We’re gonna take a look at permutations and combinations. We’ll explain what they mean, and we’ll look at how we come up with the formulae, and we’ll also see how to use them. There are several different notations in common use around the world. I’m gonna use these ones here, but obviously you may have to use another format depending on where you live.
Right! Here’s a question. How many ways are there of arranging the letters 𝐴 and 𝐵? Well let’s think about this as we got two boxes to fill. The first, we pick a letter; the second, we pick a letter. Well there are obviously two choices for that first box. We could either pick an 𝐴 or we could pick a 𝐵, which just leaves us with one choice, the remaining letter, for the other box. So we had two choices for this one and one choice for this one, and each of those two could be combined with that one so basically we’re gonna multiply those two together. So two times one is a total of two different combinations. and obviously we could’ve had 𝐴 then 𝐵 or we could have 𝐵 then 𝐴. Okay that’s the trivial case. Let’s move on to a slightly more complicated case.
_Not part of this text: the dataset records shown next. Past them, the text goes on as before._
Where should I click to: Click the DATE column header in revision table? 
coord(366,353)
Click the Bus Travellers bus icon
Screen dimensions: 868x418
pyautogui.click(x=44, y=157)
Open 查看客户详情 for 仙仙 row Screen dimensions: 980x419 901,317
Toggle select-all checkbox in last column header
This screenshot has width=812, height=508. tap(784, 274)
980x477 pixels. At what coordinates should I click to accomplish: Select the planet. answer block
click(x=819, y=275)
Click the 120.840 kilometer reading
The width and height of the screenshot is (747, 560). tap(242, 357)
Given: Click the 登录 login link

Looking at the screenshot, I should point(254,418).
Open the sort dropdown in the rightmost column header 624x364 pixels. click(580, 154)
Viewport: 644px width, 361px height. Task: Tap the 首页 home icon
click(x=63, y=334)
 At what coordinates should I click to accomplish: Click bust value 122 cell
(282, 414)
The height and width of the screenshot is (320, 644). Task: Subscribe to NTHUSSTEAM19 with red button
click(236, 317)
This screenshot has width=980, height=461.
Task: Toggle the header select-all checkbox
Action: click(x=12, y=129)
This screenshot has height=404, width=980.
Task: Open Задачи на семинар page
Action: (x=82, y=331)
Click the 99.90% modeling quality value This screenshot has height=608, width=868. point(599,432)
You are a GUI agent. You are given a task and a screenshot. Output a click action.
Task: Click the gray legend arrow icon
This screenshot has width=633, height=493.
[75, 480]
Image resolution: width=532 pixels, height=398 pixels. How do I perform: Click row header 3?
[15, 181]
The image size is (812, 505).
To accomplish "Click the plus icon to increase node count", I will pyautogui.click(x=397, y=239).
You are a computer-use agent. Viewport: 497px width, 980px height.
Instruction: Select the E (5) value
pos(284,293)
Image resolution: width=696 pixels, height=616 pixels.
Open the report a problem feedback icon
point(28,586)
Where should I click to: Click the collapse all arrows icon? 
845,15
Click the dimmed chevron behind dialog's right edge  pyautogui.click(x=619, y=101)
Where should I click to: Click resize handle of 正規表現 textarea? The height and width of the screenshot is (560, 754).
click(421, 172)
Okay it’s not much more complicated. How many ways are there of arranging the letters 𝐴, 𝐵, and 𝐶? So now we’ve got three boxes, and we’ve got three choices of letter for the first box: 𝐴 or 𝐵 or 𝐶. Now whatever letter we pick first, that leaves us with two choices for a second box. If we picked 𝐴, we can choose from 𝐵 and 𝐶. If we picked 𝐵 we can choose from 𝐴 and 𝐶. And if we picked 𝐶 first time round, we’ve then got 𝐴 and 𝐵 to choose from. So we’ve got one choice for the last box, and each of the three choices from the first box can be mixed with any of the two from the second, and they can be mixed with that last one as well which is a bit weird because there’s only one there. But what we can do is multiply those all together: three times two times one giving us a total of six combinations. So if we picked 𝐴 first, we can either have 𝐵 then 𝐶 or we could have 𝐶 then 𝐵. If we picked 𝐵 first, we could then have 𝐴 then 𝐶 or we could have 𝐶 then 𝐴. And if we pick 𝐶 first, the other two boxes contained-could contain 𝐴 then 𝐵 or 𝐵 then 𝐴. So there we have it, our six different permutations of arranging the letters 𝐴, 𝐵, and 𝐶 into three adjacent boxes.
Okay, just one more of these then. How many ways are there of arranging the four letters 𝐴, 𝐵, 𝐶, and 𝐷? So we’ve got four boxes now. So when we look at the first box, we’ve got four options to choose from: 𝐴, 𝐵, 𝐶, or 𝐷. And we pick one of those, and that only leaves us with three letters to choose from for the second box. We pick one of those; that leaves us with two for the third box which— It’s not really a choice but that only leaves one letter that we can put in the last box. So any of the first four choices can be combined with any of the three second choices which can be combined with any of the two sec- third choices which can be combined with the last choice as well. So basically four times three times two times one, twenty-four different permutations for those letters 𝐴, 𝐵, 𝐶, and 𝐷. So if I choose 𝐴 for my first box, I’ve then got 𝐵, 𝐶, and 𝐷 which I can organise for the other three boxes. Well we just looked at the three box problem, so there are six ways of organising those three letters. And if I chose 𝐵 as my first letter, that would leave me with 𝐴, 𝐶, and 𝐷 which again I’ve got six ways of distributing those across the other three boxes. And, again, another six each if I begin with a 𝐶 or a 𝐷.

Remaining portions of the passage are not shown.